From b450a7faf28cadcc572a4b55550337ab58a8e48c Mon Sep 17 00:00:00 2001
From: thomwolf <thomwolf@gmail.com>
Date: Mon, 18 Feb 2019 11:27:18 +0100
Subject: [PATCH] clean up tokenization - fix python 2 tests

---
 pytorch_pretrained_bert/tokenization_gpt2.py | 22 +++++++++++++++-----
 1 file changed, 17 insertions(+), 5 deletions(-)

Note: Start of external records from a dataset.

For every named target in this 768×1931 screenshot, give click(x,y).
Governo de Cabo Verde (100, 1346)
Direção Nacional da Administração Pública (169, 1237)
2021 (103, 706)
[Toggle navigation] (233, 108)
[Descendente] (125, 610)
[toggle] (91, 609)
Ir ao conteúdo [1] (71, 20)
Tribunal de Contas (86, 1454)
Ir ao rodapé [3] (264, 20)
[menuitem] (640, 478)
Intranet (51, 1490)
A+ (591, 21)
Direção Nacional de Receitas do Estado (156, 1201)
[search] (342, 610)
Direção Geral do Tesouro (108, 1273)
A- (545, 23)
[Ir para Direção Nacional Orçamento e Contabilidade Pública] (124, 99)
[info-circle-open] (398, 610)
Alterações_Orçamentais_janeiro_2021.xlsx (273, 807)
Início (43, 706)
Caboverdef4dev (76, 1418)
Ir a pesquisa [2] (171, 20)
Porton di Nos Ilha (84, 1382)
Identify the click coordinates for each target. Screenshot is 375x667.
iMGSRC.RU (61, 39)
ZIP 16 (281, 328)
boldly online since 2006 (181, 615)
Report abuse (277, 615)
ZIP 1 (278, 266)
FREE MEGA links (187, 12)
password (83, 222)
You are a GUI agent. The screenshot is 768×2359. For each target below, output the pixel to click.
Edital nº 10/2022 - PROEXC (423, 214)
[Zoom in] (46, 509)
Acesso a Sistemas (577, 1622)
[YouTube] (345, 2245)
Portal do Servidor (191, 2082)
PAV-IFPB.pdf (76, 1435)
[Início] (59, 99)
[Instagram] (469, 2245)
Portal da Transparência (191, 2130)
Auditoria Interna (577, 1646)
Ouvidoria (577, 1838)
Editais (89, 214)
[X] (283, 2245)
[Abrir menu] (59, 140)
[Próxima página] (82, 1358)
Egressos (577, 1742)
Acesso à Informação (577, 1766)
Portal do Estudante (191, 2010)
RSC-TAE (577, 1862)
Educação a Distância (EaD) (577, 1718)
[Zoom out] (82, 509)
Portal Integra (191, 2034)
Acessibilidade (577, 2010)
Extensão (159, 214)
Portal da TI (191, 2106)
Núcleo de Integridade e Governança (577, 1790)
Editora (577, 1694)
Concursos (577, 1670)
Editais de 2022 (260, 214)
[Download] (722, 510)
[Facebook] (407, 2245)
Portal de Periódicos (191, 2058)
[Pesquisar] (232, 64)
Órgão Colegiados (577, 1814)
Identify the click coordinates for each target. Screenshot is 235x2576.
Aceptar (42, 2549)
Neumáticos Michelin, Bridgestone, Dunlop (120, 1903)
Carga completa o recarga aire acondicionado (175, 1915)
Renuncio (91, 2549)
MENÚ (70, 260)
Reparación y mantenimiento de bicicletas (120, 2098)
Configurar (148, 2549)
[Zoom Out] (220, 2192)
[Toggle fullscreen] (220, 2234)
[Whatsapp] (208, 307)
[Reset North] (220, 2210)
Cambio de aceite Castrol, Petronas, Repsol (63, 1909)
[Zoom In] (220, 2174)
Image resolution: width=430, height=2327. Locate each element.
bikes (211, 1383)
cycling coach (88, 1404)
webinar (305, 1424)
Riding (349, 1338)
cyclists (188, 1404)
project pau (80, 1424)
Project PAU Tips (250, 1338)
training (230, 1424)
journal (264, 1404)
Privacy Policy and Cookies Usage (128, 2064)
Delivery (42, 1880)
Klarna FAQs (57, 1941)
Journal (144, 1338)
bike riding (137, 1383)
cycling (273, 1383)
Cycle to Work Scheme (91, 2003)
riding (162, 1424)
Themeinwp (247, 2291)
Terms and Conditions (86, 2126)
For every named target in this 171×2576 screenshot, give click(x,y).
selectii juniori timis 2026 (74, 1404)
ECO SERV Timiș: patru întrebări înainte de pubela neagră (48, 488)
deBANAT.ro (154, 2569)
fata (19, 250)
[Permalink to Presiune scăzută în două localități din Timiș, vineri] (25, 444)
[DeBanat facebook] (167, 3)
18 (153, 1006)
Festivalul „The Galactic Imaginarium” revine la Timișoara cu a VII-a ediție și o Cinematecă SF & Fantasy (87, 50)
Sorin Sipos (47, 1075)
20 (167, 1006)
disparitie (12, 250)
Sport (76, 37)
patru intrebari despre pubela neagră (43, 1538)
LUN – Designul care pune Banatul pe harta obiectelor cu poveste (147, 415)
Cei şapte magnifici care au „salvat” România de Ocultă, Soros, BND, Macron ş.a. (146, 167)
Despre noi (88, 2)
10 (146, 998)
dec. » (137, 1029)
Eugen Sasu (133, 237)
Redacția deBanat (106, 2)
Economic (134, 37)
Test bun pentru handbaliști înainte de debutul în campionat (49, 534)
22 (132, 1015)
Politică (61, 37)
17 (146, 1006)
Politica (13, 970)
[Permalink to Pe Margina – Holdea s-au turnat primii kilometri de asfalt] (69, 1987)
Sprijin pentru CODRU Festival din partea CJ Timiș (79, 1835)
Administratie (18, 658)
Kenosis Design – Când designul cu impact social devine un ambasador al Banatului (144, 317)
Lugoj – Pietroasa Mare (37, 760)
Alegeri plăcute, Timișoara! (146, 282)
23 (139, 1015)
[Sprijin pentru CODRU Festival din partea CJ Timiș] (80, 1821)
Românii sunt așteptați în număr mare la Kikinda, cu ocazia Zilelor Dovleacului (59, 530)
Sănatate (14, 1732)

diff --git a/pytorch_pretrained_bert/tokenization_gpt2.py b/pytorch_pretrained_bert/tokenization_gpt2.py
index 1f62d63200..f76651402d 100644
--- a/pytorch_pretrained_bert/tokenization_gpt2.py
+++ b/pytorch_pretrained_bert/tokenization_gpt2.py
@@ -20,14 +20,19 @@ import json
 import logging
 import os
 import regex as re
-import sys
 from io import open
-from functools import lru_cache
 
-from tqdm import tqdm
+try:
+    from functools import lru_cache
+except ImportError:
+    # Just a dummy decorator to get the checks to run on python2
+    # because honestly I don't want to support a byte-level unicode BPE tokenizer on python 2 right now.
+    def lru_cache(func):
+        def func_wrapper(*inputs, **args):
+            return func(inputs, args)
+        return func_wrapper
 
 from .file_utils import cached_path
-from .tokenization import BasicTokenizer
 
 logger = logging.getLogger(__name__)
 
@@ -125,7 +130,8 @@ class GPT2Tokenizer(object):
         tokenizer = cls(resolved_vocab_file, resolved_merges_file, *inputs, **kwargs)
         return tokenizer
 
-    def __init__(self, vocab_file, merges_file, errors='replace'):
+    def __init__(self, vocab_file, merges_file, errors='replace', max_len=None):
+        self.max_len = max_len if max_len is not None else int(1e12)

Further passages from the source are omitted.